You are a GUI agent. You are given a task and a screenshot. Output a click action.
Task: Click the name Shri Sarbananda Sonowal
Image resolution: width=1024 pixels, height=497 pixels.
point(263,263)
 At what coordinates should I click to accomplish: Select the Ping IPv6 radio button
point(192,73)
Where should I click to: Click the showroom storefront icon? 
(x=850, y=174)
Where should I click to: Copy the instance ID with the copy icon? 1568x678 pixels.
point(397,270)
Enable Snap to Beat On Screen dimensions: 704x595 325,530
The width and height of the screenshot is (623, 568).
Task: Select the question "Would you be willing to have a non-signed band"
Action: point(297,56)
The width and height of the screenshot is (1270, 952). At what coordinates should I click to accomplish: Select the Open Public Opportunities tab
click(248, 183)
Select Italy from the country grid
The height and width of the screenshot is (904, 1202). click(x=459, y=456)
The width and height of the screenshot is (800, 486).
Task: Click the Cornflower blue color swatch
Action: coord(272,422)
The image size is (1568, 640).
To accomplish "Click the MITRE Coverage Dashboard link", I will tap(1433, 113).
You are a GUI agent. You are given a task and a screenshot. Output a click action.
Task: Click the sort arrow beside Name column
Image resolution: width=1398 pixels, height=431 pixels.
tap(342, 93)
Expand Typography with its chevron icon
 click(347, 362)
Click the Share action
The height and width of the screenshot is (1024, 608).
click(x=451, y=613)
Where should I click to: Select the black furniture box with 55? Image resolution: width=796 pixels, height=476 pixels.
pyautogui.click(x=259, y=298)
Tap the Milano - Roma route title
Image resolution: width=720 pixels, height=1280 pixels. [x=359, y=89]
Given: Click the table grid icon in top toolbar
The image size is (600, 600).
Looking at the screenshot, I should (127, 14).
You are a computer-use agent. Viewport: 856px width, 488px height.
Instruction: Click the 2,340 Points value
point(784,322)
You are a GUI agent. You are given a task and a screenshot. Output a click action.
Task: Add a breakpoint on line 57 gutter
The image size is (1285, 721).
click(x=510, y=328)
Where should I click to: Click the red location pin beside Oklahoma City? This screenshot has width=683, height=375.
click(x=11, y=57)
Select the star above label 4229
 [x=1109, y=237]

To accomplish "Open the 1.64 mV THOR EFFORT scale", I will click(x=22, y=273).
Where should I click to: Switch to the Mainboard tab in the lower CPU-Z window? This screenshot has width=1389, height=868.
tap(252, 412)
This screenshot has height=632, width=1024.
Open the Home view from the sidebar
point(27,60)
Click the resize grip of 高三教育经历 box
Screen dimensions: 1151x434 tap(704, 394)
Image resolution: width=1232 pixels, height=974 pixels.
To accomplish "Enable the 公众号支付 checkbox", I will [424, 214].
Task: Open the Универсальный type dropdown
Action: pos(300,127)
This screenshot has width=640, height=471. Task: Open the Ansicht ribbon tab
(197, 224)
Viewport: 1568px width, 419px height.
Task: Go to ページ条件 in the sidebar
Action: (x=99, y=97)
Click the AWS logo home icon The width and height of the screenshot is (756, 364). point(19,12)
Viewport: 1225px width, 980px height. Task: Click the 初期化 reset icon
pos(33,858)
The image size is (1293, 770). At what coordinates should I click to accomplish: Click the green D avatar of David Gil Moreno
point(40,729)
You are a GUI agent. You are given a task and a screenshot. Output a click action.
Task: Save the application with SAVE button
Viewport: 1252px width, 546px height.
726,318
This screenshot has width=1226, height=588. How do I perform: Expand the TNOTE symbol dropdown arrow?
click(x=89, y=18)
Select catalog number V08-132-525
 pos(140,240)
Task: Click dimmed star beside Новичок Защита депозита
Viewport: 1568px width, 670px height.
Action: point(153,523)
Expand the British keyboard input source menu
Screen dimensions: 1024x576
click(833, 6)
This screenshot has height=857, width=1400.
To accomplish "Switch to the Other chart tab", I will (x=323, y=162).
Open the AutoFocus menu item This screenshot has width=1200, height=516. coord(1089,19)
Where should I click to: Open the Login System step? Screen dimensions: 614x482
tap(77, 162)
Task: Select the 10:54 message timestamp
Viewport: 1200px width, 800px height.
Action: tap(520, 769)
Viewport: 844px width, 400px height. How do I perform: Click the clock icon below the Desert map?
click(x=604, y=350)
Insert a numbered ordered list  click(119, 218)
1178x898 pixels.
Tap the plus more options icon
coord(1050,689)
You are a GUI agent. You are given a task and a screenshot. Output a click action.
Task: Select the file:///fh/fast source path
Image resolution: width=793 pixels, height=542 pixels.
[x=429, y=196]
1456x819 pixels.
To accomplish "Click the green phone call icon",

_What the task asks_
Please transcribe the data exactly from its first line. End with the line that contains "The image size is (1568, 640).".

_Response box_
You are a GUI agent. You are given a task and a screenshot. Output a click action.
Task: Click the name Shri Sarbananda Sonowal
Image resolution: width=1024 pixels, height=497 pixels.
point(263,263)
 At what coordinates should I click to accomplish: Select the Ping IPv6 radio button
point(192,73)
Where should I click to: Click the showroom storefront icon? 
(x=850, y=174)
Where should I click to: Copy the instance ID with the copy icon? 1568x678 pixels.
point(397,270)
Enable Snap to Beat On Screen dimensions: 704x595 325,530
The width and height of the screenshot is (623, 568).
Task: Select the question "Would you be willing to have a non-signed band"
Action: point(297,56)
The width and height of the screenshot is (1270, 952). At what coordinates should I click to accomplish: Select the Open Public Opportunities tab
click(248, 183)
Select Italy from the country grid
The height and width of the screenshot is (904, 1202). click(x=459, y=456)
The width and height of the screenshot is (800, 486).
Task: Click the Cornflower blue color swatch
Action: coord(272,422)
The image size is (1568, 640).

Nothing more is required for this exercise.